Note: I started writing this article in June 2017, because people kept asking me about details of the PS Move tracking algorithm I implemented for the video in Figure 1. But I never finished it because I couldn’t find the time to do all the measurements needed for a thorough error analysis, and also because the derivation of the linear system at the core of the algorithm really needed some explanatory diagrams, and those take a lot of work. So the article stayed on the shelf. I’m finally publishing it today, without error analysis or diagrams, because people are still asking me about details of the algorithm, more than four years after I published the video. 🙂
This one is long overdue. Back in 2015, on September 30th to be precise, I uploaded a video showing preliminary results from a surprisingly robust optical 3D tracking algorithm I had cooked up specifically to track PS Move controllers using a standard webcam (see Figure 1).
Figure 1: A video showing my PS Move tracking algorithm, and my surprised face.
During discussion of that video, I promised to write up the algorithm I used, and to release source code. But as it sometimes happens, I didn’t do either. I was just reminded of that by an email I received from one of the PS Move API developers. So, almost two years late, here is a description of the algorithm.
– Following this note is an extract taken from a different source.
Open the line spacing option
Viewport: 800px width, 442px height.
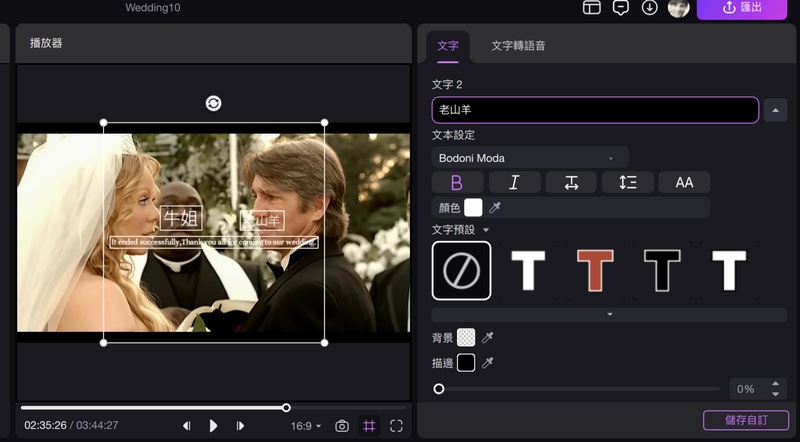click(x=628, y=182)
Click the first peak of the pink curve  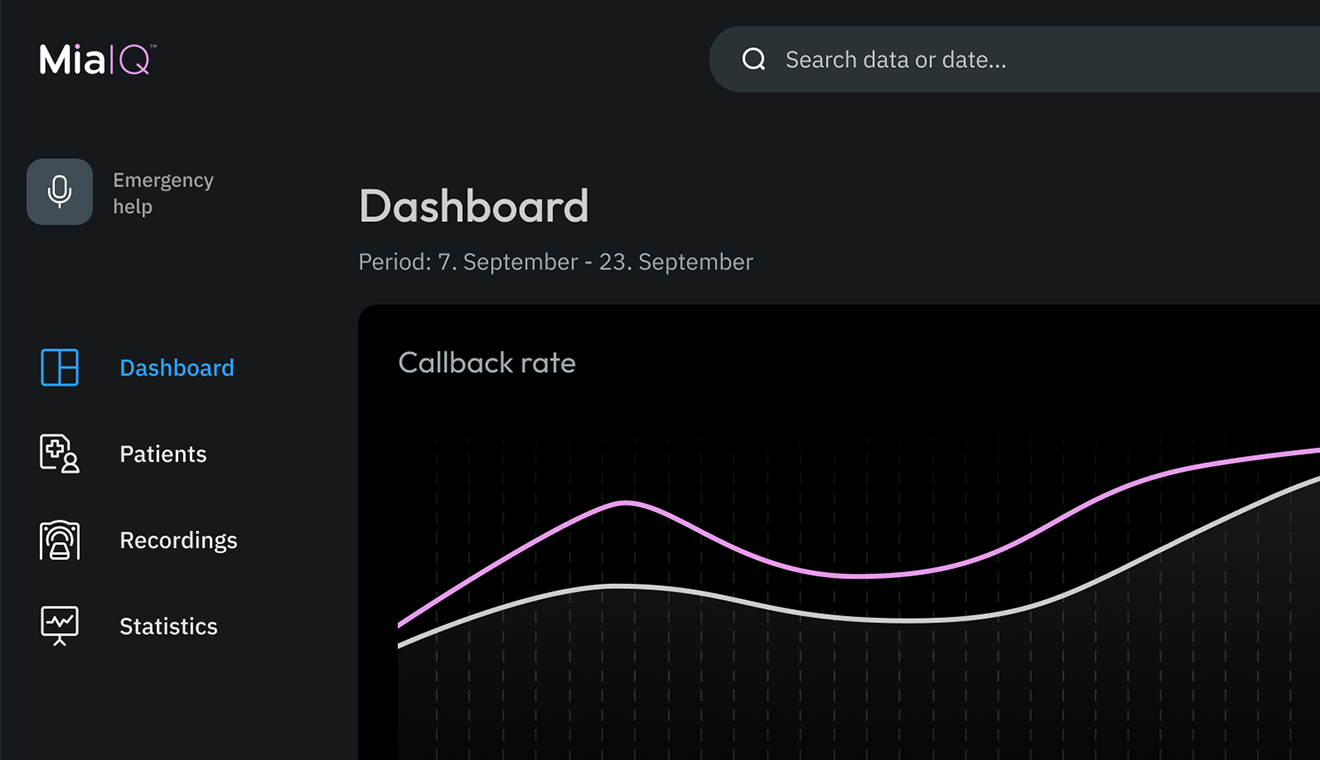click(x=626, y=502)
Given that PSVR is now being sold in stores, and that PS Move controllers are more wide-spread than ever, and given that the algorithm is interesting in its own right, it might still be useful.
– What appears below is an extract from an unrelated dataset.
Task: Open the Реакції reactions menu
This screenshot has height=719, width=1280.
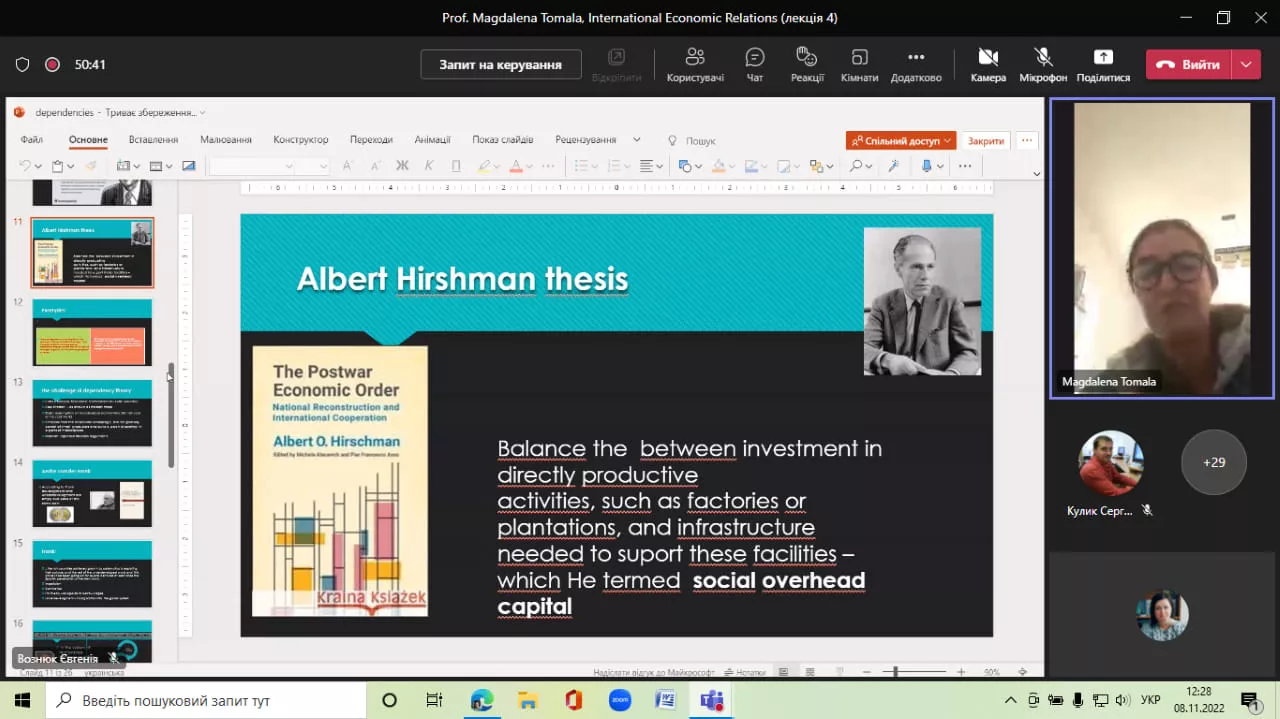Action: point(807,64)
The PS Move controller has two devices that allow it to be tracked in three dimensions: an inertial measurement unit (IMU), and a rubbery sphere that can be illuminated — in all colors of the rainbow! — by an RGB LED inside the sphere. As I have discussed ad nauseam before, an IMU by itself is not sufficient to track the 3D position of an object over time. It needs to be backed up by an external absolute reference system to eliminate drift. That leaves the glowy ball, and the question of how to determine the 3D position of a sphere using a standard camera. In principle, this is possible. In practice, as always, there are multiple ways of going about it.
A 2D Approach
To an idealized pinhole camera, a sphere of uniform brightness (fortunately, Sony’s engineers did a great job in picking the diffuse ball material) looks like an ellipse of uniform color (see Figure 2). Based on the position of that ellipse in the camera’s image plane, one can calculate a ray in 3D camera space (where the projection center is the origin, and the viewing direction runs along the negative Z axis), and based on the ellipse’s apparent size, one can calculate a distance along that 3D ray. Together, those two define a unique point in 3D space. The algorithm breaks down as follows:
- Identify the set of pixels belonging to the sphere’s projection.
- Calculate the parameters of an ellipse fitting the outer boundary of the set of identified pixels.
- Calculate a 3D position such that the projection of a sphere of known radius at that position matches the observed ellipse.
Step 1 is a basic image processing problem, namely blob extraction. Step 2 is more tricky, as fitting an ellipse to a set of pixels is a non-linear optimization problem, which is difficult to implement efficiently. Step 3 is also difficult, but for fundamental mathematical reasons.
No matter the representation, uniquely identifying an ellipse requires five parameters. One representation could be (center x and y; major axis; minor axis; rotation angle). Another one could be (focal point 1 x and y; focal point 2 x and y; total chord length). But identifying a sphere in 3D space requires only four parameters (center point x, y, and z; radius). Therefore, there must be an infinity of 2D ellipses that do not correspond to any possible projection of a 3D sphere onto a pinhole camera’s image plane. However, the ellipse fitting algorithm in step 2 does not know that. Under real-world conditions, one would expect to receive parameters that — at best — merely resemble a projected sphere. On top of that, calculating the sphere parameters that correspond to a projected ellipse, even assuming there is such a sphere in the first place, is another tricky non-linear optimization problem (for example, the projection of the sphere’s center is not the center of the projected ellipse). In practice, this means most 2D approaches to the problem involve some guesswork or heuristics, and are not particularly robust against noise or partial occlusion.
A 3D Approach
Given the 2D approach’s issues, would it be possible to solve the problem directly in three dimensions? The answer is yes, and the surprising part is that the 3D approach is much simpler.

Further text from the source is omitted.